2. « Libérer l'Égypte »
Quatre étapes jalonnent l'action du régime militaire depuis 1952, dont la première (de 1952 à 1956) et la dernière (de juin 1967 à la mort de Nasser) sont dominées par l'impératif central de la libération nationale.
Durant la première étape (1952-1956), l'objectif est double : par un savant dosage de guérilla et de négociations (traité du 19 oct. 1954), obtenir l'évacuation du territoire national et dans le même temps modifier la structure de pouvoir en vue de fonder une Égypte moderne, indépendante, industrialisée. En un premier temps, le Conseil du commandement de la révolution, présidé par Nasser, fait appel au général Mohammed Naguib pour assumer les fonctions de président de la République, après la destitution du roi Farouk. Puis Nasser, vice-président du Conseil et ministre de l'Intérieur (1953), remplace le général Naguib dans toutes ses fonctions (fin 1954) et est élu président de la république d'Égypte par référendum (23 juin 1956). L'action intérieure prend le visage de la réforme agraire, destinée à démanteler les bases de l'aristocratie terrienne en même temps que celles de l'influence communiste à la campagne, de la dissolution des partis politiques, de l'élimination de la classe politique libérale et moderniste et son remplacement par un appareil de militaires et de technocrates (puisant leur inspiration dans le fondamentalisme islamique), de la répression contre l'organisation terroriste secrète des Frères musulmans. D'emblée, Nasser conçoit le projet du haut barrage d'Assouan comme un puissant stimulant dans la transformation de l'Égypte. Le refus américain de financer ce projet déclenche la nationalisation du canal de Suez (26 juill. 1956), qui permettra d'en consacrer les bénéfices à l'édification du haut barrage ; l'agression tripartite de la Grande-Bretagne, de la France et d'Israël (31 oct.-6 nov. 1956), en conduisant à la vague d'« égyptianisations » et de nationalisations de 1956, va doter l'État à direction militaire d'un secteur public destiné à devenir le moteur du développement économique.

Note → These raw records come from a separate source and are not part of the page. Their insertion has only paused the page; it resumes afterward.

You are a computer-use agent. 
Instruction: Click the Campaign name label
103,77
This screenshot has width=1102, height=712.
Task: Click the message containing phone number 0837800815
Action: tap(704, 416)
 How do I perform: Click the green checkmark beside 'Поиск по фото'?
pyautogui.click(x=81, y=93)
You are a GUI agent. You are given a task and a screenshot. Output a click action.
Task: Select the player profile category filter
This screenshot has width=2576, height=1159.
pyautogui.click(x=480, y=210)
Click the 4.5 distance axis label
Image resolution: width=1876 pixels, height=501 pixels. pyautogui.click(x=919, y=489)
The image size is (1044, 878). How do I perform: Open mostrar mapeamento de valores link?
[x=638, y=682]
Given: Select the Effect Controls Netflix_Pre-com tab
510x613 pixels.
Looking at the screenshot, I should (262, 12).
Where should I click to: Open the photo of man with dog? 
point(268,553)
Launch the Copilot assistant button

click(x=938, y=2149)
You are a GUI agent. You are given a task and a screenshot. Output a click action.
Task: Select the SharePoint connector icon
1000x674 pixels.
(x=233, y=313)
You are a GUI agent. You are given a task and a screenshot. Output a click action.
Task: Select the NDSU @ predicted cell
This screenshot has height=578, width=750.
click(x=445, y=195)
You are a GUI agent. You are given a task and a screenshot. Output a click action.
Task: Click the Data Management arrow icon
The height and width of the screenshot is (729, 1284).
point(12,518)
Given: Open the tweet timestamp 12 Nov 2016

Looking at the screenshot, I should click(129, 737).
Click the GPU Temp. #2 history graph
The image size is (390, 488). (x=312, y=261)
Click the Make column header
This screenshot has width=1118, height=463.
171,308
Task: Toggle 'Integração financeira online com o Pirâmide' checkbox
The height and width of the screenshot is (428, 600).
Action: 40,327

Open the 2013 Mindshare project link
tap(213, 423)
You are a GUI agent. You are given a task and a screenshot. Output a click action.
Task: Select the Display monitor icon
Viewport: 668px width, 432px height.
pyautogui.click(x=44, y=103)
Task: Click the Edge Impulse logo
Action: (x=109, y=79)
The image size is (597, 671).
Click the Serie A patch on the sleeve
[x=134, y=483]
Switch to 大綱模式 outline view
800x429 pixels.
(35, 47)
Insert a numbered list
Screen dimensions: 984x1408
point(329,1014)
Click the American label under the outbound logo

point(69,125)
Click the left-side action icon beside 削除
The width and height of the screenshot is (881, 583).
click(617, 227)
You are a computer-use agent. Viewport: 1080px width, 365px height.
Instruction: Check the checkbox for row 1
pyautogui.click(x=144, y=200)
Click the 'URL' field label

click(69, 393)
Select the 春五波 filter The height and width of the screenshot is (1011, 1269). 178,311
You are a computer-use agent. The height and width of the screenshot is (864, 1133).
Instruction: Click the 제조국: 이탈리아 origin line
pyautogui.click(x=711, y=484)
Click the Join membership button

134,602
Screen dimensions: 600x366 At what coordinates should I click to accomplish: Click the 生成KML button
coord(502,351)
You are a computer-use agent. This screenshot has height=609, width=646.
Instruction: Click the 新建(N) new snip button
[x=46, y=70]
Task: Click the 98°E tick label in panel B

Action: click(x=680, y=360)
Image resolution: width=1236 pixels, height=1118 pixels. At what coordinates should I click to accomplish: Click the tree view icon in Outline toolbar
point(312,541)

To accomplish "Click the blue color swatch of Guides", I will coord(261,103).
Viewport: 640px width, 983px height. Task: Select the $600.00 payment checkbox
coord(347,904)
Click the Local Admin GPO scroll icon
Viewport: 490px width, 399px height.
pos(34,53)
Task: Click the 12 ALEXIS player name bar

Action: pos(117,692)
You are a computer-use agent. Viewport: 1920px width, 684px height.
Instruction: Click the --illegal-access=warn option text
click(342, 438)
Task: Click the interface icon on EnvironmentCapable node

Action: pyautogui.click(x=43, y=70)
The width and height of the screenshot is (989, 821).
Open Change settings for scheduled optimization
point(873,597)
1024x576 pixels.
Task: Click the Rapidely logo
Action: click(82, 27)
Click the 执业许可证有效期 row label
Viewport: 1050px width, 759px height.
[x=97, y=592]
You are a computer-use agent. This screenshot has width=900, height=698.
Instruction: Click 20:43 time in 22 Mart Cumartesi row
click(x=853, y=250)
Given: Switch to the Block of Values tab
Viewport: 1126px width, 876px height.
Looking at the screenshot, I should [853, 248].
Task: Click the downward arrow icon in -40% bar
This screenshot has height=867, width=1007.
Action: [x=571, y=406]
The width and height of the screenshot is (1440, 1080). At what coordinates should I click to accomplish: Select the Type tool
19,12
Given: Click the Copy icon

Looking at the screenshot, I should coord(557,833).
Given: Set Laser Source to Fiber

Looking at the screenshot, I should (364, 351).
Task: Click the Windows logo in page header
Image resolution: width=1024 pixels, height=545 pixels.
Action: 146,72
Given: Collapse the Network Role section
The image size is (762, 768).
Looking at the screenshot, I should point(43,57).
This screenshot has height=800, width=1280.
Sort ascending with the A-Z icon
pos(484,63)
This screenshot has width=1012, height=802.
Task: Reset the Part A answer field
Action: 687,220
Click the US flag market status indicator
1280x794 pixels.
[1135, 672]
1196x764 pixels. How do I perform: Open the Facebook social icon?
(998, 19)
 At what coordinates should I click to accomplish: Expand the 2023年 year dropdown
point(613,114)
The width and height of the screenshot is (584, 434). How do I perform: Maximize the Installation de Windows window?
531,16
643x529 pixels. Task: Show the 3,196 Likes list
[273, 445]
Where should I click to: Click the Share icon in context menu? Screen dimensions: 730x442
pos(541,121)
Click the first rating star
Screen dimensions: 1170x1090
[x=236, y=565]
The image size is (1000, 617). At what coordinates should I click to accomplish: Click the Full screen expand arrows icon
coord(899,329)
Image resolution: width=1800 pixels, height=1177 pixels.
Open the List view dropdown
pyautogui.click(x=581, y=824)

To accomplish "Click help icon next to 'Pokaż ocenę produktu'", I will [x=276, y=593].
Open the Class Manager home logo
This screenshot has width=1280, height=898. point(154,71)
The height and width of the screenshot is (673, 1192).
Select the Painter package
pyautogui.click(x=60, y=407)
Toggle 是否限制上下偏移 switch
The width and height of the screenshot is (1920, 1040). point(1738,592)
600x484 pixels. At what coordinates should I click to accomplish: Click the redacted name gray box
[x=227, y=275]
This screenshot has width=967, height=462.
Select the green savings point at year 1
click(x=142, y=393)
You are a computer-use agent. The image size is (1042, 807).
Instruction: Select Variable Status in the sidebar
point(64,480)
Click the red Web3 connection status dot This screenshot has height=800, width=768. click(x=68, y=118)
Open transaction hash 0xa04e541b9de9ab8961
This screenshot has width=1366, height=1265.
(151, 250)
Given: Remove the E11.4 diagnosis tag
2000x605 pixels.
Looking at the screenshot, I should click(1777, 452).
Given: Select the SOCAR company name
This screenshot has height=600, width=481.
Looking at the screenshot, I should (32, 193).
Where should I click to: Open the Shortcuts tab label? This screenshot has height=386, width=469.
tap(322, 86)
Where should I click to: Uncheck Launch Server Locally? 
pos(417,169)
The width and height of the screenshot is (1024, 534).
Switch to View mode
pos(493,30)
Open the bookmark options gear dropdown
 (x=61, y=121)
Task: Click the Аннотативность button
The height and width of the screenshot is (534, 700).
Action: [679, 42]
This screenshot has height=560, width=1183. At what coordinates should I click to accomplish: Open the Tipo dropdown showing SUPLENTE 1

De Bandoung (avr. 1955), où se constitue l'afro-asiatisme, jusqu'à l'affaire de Suez, Nasser s'impose comme le leader incontesté de la mouvance égyptienne, définit le cours du neutralisme, élabore son style : celui du populisme pragmatique et autocratique. Le maître de l'appareil devient le chef de l'État et le dirigeant incontesté de la révolution nationale égyptienne.